The University of Cape Town’s (UCT) Dr Virginie Rozot, a research officer at the South African Tuberculosis Vaccine Initiative (SATVI), has been awarded a multi‑year contract as part of Wellcome Leap’s Delta Tissue (∆T) programme.
Dr Rozot will study the human immune system’s response to the tuberculosis (TB) bacterium, Mycobacterium tuberculosis (M. tb), in the human thoracic lymph nodes and how these responses may fail to contain the mycobacteria, leading to the spread of the bacteria to other organs. This information has direct relevance to TB vaccine design and vaccination strategies.
“I think I jumped around my computer for hours after learning of the award outcome.”
“I am still in a state of shock. I think I jumped around my computer for hours after learning of the award outcome,” said Rozot, who is based at the Institute of Infectious Disease and Molecular Medicine.
“As a female early‑career researcher, this is an incredible opportunity to dig into a project for which I have a passion, with a fantastic team at SATVI and a network of South African and international collaborators.”
Rozot is collaborating with Dr Stephen Cose from the Medical Research Council/Uganda Virus Research Institute and London School of Hygiene & Tropical Medicine Uganda Research Unit; Associate Professor Ben Loos from Stellenbosch University; Professor Digby Warner from UCT; Assistant Professor Nima Aghaeepour from Stanford University; and Associate Professor Alex K Shalek from the Ragon Institute of Massachusetts General Hospital, Massachusetts Institute of Technology.
Wellcome Leap also awarded other TB‑related projects and encourages collaboration between different teams.
“We saw in the last 18 months of the COVID‑19 pandemic how funding and collaborative work are necessary ingredients for fighting infectious diseases,” said Rozot.
Shift in understanding
Rozot explained that the human lymph nodes are the primary site of initiation of the adaptive immune response but also provides niches for M. tb growth and persistence, which could be the place where the “war between host and pathogen is won or lost”.
The study, which will employ state‑of‑the‑art immunology, microscopy and microbiology approaches to model the disease trajectory, will involve cells from three anatomic compartments (the hilar, non‑draining thoracic lymph nodes, and blood) in a post‑mortem cohort of persons with TB, who are either infected or uninfected with HIV.
Results will be compared to a control group of healthy persons who died of trauma, but who were successfully controlling M. tb infection and so have the effective immune response to M. tb that may hold critical clues about how to develop better vaccines to control this virulent pathogen. This project will employ cutting‑edge technologies at a single‑cell resolution level to investigate how thousands of immune cells work together to achieve successful immunity.

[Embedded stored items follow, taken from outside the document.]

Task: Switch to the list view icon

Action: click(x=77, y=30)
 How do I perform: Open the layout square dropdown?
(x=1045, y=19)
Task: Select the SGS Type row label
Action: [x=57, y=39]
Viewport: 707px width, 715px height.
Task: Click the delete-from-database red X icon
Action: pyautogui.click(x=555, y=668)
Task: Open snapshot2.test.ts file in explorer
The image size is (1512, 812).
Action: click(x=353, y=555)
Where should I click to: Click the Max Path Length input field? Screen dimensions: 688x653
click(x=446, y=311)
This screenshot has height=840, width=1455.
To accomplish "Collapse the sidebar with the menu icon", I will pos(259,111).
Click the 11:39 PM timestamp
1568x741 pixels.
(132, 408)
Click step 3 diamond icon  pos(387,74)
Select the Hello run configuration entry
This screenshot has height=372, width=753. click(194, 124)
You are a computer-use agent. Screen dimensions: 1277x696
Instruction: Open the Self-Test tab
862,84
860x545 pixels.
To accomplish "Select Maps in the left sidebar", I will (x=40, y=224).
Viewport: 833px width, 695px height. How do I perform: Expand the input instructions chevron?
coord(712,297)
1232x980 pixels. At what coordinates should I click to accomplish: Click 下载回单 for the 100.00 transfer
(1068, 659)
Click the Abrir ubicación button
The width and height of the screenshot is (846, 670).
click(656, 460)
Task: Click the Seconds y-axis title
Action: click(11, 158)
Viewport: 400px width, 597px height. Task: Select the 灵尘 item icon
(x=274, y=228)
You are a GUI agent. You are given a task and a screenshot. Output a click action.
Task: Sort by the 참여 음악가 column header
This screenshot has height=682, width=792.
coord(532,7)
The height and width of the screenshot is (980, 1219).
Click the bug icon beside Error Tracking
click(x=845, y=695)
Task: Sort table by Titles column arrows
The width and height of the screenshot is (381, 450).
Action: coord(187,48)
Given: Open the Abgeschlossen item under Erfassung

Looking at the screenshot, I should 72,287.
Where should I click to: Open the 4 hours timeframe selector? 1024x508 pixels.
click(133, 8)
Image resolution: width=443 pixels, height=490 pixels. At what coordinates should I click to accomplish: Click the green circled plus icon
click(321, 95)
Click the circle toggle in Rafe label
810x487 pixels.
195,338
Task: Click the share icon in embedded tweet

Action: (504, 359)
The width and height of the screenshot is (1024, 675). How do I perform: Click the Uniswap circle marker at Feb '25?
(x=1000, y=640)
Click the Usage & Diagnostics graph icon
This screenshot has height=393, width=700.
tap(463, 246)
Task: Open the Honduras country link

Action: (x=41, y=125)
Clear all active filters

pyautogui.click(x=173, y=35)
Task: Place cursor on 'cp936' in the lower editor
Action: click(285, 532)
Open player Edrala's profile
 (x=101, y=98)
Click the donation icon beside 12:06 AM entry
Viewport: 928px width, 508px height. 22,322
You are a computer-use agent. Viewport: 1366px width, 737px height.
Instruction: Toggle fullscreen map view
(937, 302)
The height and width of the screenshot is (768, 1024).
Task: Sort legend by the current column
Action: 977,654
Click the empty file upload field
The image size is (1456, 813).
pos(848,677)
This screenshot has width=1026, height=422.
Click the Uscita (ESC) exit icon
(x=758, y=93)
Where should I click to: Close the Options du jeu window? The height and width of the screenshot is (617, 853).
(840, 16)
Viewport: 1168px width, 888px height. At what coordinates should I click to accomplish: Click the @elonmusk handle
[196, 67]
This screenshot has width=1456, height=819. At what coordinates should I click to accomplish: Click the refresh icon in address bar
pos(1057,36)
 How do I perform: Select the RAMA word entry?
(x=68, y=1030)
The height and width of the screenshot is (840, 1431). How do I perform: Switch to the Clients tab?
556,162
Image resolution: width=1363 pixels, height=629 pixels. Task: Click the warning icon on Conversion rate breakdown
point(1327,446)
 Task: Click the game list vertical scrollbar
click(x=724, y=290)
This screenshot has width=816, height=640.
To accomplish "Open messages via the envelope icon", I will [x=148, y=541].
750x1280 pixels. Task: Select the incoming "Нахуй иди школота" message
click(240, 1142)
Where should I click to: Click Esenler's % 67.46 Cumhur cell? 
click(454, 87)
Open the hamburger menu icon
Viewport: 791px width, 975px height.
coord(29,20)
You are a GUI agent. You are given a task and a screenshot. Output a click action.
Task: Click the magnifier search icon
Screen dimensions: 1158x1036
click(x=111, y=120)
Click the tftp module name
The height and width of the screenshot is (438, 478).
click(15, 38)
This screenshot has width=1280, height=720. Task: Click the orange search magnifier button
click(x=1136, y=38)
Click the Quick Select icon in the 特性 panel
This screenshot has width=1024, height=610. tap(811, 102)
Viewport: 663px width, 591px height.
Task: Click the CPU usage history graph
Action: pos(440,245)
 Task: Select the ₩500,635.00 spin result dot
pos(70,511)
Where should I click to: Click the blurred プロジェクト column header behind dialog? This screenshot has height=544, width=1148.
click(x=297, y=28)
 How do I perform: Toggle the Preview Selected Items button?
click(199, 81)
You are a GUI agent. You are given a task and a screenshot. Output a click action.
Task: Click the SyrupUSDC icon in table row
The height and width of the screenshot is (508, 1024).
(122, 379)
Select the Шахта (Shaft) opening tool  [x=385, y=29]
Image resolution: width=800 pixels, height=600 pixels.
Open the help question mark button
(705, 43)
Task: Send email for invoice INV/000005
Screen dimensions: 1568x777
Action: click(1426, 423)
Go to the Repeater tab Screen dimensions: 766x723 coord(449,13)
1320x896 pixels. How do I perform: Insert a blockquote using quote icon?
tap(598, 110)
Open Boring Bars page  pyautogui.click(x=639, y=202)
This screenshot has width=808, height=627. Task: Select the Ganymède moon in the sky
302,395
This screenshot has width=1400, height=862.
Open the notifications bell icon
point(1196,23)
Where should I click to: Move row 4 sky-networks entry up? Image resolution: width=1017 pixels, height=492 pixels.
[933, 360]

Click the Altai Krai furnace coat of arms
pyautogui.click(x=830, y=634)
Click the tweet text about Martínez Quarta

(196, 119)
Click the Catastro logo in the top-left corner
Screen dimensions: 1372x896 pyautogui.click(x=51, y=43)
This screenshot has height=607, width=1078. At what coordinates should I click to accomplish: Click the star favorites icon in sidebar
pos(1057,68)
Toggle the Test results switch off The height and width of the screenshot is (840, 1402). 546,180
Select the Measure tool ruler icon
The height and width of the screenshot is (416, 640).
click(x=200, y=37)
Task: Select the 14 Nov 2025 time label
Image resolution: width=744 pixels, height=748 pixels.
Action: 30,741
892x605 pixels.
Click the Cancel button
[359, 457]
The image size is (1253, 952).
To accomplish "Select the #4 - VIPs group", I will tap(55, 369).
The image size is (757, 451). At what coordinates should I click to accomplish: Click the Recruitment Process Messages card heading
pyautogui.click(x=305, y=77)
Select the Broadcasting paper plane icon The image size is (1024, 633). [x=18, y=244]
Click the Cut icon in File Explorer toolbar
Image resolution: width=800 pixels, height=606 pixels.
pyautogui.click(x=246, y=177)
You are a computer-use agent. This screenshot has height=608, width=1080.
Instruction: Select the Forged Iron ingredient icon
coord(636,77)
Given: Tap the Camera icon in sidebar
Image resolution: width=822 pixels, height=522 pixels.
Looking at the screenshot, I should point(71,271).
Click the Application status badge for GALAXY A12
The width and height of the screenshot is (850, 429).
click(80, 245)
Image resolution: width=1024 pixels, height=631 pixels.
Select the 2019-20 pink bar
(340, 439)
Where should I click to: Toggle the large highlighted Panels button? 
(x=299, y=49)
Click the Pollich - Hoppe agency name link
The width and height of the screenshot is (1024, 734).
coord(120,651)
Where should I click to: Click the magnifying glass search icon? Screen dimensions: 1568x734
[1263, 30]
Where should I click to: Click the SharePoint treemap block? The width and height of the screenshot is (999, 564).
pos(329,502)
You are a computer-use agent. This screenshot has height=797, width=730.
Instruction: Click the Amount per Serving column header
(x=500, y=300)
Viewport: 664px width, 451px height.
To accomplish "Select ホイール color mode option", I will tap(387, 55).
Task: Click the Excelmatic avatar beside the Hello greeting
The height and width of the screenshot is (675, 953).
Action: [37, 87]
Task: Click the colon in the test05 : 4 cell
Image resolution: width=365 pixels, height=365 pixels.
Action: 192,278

“This research project marks a shift to better understand the host‑pathogen interaction in tissues, where ultimately the disease occurs,” said Rozot.
Human tissue immunology has been an understudied field of TB research, because in practice human tissue and disease lesions are typically only available for analysis after extremely TB diseased tissue areas are removed surgically where antibiotic TB drug therapy was unsuccessful. This represents an extreme profile of a failing immune response and is, therefore, not reflective of more subtle stages of M. tb infection and disease.
“This project signals a new page in the SATVI research repertoire.”
“This project signals a new page in the SATVI research repertoire because so far we have been working on TB vaccine trials and their immunology, as well as research projects where we have mostly focused on human blood. More recently, this focus has shifted to cells from the lung collected by bronchoalveolar lavage as a proxy for the site of M. tb infection,” said Rozot.
According to the World Health Organization, worldwide, TB is the leading cause of death from a single infectious agent, killing 1.4 million people globally and 454 000 people in South Africa during 2019. TB is estimated to have killed between 1.6 and 1.8 million people globally in 2020.
This year marks the 100th year of use of the only approved vaccine, Bacille Calmette Guérin (BCG). BCG is effective at preventing serious forms of disseminated TB in children, but has limited effectiveness against lung TB disease, especially in adolescents and adults.
Rozot, who graduated with a PhD from the University of Lausanne, Switzerland, focusing on the study of M. tb-specific T-cell responses, said that “only more than a dozen TB vaccines are currently in clinical trials, which is in stark contrast with the COVID-19 vaccine pipeline with over 100 vaccines, of which 99 vaccines are in clinical trial development stage, and at least 20 authorised for emergency use.
According to Rozot, “in mice and non‑human primate models, successful TB vaccines appear to prevent the spread of M. tb from the lungs to lymph nodes. In both models, protection against the M. tb bacteria after BCG vaccination was correlated with colonisation by BCG of lung‑draining lymph nodes.
She added: “Understanding the role of lymph nodes in the containment or the dissemination of TB disease in humans is the aim of this project.”